For execution, the rule doesn’t bend: only the fully accumulated, natively-parsed JSON from content_block_stop is ever passed to the function that actually deletes the cache or sends the email. best_effort_partial never touches that path. The two parses can disagree for a few hundred milliseconds — the display guesses "confirm": true before the model has finished writing "confirm": false — and that’s an acceptable, purely cosmetic lag, not a correctness bug, because nothing acted on the guess.

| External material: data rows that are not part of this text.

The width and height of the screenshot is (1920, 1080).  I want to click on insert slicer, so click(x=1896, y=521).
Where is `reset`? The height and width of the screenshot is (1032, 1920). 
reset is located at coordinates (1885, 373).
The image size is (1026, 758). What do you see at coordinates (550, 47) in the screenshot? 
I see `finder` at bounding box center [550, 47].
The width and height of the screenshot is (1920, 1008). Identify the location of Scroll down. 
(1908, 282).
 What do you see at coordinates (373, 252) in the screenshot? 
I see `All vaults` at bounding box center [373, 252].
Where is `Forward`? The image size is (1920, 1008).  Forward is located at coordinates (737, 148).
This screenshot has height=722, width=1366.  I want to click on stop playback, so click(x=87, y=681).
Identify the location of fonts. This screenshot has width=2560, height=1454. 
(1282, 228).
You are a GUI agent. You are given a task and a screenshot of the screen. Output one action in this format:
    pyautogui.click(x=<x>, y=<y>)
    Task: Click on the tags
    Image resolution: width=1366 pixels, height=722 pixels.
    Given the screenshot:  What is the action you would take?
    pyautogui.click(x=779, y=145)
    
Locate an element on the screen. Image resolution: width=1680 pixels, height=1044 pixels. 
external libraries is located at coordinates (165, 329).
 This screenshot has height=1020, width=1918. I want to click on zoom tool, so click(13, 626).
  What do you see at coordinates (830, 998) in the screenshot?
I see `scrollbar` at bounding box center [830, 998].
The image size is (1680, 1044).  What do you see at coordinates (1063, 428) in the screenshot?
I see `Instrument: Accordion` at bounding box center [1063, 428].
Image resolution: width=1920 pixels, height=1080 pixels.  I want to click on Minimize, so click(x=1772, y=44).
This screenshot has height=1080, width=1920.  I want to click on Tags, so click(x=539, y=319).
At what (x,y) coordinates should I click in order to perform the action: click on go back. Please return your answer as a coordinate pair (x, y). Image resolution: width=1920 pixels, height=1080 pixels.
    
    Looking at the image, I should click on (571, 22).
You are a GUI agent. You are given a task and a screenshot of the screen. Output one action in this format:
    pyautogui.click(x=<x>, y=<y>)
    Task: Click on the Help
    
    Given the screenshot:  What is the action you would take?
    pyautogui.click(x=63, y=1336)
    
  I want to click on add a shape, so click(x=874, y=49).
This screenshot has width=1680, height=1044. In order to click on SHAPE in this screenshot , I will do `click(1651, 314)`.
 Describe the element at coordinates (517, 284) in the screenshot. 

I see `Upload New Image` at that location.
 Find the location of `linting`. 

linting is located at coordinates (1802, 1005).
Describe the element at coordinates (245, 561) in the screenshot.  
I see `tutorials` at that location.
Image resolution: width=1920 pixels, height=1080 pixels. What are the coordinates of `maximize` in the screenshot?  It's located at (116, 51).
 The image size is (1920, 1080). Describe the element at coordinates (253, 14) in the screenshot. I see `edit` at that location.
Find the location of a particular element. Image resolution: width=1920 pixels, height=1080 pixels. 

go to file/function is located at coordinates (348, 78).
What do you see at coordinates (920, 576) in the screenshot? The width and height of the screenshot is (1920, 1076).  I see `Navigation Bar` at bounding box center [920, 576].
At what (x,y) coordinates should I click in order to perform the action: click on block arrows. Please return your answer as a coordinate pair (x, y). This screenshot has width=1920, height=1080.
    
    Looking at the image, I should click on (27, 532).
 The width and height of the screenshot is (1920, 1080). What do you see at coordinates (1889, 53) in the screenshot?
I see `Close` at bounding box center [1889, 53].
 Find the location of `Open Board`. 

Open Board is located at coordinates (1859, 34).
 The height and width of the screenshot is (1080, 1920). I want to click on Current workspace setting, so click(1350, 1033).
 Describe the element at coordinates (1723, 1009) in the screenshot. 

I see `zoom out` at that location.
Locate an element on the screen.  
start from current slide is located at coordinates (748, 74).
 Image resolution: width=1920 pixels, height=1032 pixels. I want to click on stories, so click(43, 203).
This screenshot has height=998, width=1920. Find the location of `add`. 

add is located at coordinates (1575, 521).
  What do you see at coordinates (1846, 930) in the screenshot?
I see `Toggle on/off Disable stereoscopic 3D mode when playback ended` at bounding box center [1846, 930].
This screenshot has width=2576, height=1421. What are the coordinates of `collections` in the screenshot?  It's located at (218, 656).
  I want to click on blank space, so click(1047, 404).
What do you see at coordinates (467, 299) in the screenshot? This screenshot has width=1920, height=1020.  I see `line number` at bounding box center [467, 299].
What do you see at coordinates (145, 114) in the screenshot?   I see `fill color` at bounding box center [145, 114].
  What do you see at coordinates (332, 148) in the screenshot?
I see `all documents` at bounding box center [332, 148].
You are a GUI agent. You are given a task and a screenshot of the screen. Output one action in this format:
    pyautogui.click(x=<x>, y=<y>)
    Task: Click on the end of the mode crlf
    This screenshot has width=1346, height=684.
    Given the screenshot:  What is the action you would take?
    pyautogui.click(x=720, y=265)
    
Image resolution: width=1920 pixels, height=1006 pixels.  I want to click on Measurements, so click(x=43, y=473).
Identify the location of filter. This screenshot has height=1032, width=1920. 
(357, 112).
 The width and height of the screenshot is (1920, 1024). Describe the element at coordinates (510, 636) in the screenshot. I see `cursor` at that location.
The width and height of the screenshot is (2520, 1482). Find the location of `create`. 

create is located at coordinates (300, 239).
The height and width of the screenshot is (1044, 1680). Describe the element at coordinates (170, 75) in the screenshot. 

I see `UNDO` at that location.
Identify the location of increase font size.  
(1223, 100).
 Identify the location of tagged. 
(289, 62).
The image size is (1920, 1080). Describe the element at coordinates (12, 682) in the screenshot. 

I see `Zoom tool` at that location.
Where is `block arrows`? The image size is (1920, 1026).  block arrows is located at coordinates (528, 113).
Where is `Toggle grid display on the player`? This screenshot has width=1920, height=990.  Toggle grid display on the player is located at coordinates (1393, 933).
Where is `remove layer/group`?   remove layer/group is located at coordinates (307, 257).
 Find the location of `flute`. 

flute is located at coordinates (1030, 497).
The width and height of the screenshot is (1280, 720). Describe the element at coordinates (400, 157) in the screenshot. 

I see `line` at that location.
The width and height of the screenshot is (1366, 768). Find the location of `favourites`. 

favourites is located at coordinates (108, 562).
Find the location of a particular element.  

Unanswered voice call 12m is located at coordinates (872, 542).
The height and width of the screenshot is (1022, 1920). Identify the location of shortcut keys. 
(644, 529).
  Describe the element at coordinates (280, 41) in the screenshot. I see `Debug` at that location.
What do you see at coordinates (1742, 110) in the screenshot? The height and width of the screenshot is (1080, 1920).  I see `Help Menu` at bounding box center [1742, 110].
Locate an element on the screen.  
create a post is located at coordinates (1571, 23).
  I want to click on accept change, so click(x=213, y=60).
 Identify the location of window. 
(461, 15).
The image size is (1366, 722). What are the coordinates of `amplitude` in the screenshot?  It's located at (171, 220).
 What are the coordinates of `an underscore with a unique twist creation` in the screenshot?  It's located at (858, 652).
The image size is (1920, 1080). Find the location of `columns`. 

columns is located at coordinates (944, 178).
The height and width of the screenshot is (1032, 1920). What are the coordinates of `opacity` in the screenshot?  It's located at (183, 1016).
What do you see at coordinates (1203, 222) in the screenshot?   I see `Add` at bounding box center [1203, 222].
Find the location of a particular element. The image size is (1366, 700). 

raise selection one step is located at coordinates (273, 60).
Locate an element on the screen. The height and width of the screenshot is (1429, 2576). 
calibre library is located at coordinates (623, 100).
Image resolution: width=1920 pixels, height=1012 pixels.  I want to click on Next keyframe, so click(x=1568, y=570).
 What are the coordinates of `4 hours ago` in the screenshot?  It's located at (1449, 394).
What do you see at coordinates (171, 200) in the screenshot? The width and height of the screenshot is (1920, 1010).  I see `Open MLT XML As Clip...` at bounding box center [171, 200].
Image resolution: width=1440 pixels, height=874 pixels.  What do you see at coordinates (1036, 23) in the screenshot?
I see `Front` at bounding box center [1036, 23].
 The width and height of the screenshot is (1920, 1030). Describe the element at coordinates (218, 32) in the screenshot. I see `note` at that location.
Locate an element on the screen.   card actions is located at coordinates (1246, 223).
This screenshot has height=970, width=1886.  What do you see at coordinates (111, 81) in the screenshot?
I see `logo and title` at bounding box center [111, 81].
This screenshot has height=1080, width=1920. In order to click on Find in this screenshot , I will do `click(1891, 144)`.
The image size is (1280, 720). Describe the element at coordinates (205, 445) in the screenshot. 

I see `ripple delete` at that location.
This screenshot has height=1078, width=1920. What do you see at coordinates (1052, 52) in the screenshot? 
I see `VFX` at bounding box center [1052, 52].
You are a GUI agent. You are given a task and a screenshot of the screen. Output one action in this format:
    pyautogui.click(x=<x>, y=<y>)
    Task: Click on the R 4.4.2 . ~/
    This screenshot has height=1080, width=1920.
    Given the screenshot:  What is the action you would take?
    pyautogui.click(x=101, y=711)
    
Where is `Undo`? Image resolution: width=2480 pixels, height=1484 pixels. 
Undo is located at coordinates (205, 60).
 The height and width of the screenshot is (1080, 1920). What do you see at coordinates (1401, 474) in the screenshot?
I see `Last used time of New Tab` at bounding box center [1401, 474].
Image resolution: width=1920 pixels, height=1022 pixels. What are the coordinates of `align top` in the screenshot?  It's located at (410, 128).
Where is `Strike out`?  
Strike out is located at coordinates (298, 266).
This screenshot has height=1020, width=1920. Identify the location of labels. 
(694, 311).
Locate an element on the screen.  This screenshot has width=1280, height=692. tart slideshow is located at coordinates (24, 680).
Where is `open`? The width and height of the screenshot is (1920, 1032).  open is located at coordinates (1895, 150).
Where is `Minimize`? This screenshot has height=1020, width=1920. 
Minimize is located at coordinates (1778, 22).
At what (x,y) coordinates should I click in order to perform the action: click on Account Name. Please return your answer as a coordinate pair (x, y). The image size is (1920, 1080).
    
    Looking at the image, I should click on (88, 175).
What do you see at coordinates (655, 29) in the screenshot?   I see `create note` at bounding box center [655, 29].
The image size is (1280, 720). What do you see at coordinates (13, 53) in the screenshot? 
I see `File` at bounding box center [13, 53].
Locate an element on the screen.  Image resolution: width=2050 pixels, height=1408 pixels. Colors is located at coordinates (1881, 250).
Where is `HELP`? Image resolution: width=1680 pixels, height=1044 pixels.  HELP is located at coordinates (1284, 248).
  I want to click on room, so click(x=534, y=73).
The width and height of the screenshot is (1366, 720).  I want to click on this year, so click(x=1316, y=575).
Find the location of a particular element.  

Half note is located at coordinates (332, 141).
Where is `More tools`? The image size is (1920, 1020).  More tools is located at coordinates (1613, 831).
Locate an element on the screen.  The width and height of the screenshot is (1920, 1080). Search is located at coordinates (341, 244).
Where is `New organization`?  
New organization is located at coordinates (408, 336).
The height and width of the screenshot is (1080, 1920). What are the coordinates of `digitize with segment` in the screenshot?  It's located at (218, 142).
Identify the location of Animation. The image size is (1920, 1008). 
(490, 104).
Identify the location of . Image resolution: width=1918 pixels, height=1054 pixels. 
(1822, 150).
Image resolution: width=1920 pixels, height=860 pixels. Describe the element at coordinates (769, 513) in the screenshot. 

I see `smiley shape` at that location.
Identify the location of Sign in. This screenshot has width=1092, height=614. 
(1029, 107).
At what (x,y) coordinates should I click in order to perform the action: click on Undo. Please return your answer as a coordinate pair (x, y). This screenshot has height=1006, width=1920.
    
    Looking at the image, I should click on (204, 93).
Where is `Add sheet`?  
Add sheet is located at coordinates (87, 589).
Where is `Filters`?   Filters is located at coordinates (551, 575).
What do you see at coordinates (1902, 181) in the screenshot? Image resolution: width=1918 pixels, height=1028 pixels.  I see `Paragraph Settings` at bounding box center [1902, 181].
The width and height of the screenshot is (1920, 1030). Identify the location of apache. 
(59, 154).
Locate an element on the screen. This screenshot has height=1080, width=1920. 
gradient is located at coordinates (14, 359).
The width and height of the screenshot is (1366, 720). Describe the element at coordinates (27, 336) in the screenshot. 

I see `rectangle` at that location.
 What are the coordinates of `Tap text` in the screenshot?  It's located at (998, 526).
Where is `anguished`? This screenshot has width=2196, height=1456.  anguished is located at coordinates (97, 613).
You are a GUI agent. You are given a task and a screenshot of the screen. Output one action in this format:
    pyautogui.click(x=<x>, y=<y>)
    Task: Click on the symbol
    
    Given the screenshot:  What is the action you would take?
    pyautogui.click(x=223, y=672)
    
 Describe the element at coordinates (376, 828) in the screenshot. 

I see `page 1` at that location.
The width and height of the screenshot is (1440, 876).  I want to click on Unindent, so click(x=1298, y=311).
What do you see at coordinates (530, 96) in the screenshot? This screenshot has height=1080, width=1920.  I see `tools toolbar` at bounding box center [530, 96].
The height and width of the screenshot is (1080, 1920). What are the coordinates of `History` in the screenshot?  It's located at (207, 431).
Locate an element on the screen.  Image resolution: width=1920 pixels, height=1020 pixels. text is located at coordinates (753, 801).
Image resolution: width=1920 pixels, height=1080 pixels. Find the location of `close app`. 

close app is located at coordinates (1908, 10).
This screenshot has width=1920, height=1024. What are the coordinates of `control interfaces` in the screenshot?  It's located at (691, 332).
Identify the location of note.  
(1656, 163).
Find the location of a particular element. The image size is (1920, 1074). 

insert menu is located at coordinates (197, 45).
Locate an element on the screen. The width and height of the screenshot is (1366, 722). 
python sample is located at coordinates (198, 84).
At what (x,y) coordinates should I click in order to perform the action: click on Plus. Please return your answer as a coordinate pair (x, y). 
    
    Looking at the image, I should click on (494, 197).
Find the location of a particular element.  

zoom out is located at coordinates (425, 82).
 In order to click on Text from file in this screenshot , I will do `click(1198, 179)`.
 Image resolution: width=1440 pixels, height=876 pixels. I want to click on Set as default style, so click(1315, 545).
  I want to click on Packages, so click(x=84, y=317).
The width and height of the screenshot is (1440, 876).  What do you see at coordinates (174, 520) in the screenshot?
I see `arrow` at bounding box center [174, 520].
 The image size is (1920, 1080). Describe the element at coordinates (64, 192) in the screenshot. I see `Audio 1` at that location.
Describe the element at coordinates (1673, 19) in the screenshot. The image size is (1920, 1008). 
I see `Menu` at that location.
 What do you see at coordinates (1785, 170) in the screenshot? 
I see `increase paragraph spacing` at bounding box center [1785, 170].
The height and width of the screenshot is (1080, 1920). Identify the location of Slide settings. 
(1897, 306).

The one real failure mode this doesn’t solve

Sometimes the stream ends and raw still isn’t valid JSON — not because you parsed too early, but because generation was cut off mid-argument (a max_tokens limit hit while inside a tool call, or a dropped connection). Check for this explicitly rather than letting the final json.loads throw a generic error you’ll mis-file as a client bug:

if stream.get_final_message().stop_reason == "max_tokens" and raw and not is_complete(raw):
    # Genuinely truncated. Do not attempt to execute a completed-looking guess —
    # retry with a larger budget or ask the model to continue this specific call.
    ...

Treat this the same way you’d treat any other incomplete-write case in tool design generally: a truncated tool call is an error state to surface, not a partial success to salvage by feeding it through best_effort_partial and hoping.

What I’d actually do

  1. Never json.loads a growing buffer and treat exceptions as normal. If you need incremental display, use a tolerant completer whose output is explicitly display-only.
  2. Keep one code path for execution: the fully-accumulated string, parsed after content_block_stop. It’s the only string a JSON parser was ever meant to see.
  3. Check stop_reason before you trust that the block actually closed. A stream ending isn’t the same claim as a tool call completing.
  4. If the progressive-display code is more complex than the tool itself, cut it. Buffer-and-parse-at-the-end is a completely legitimate answer for low-frequency or small-argument tools; the incremental path earns its complexity on large arguments users are actually watching fill in.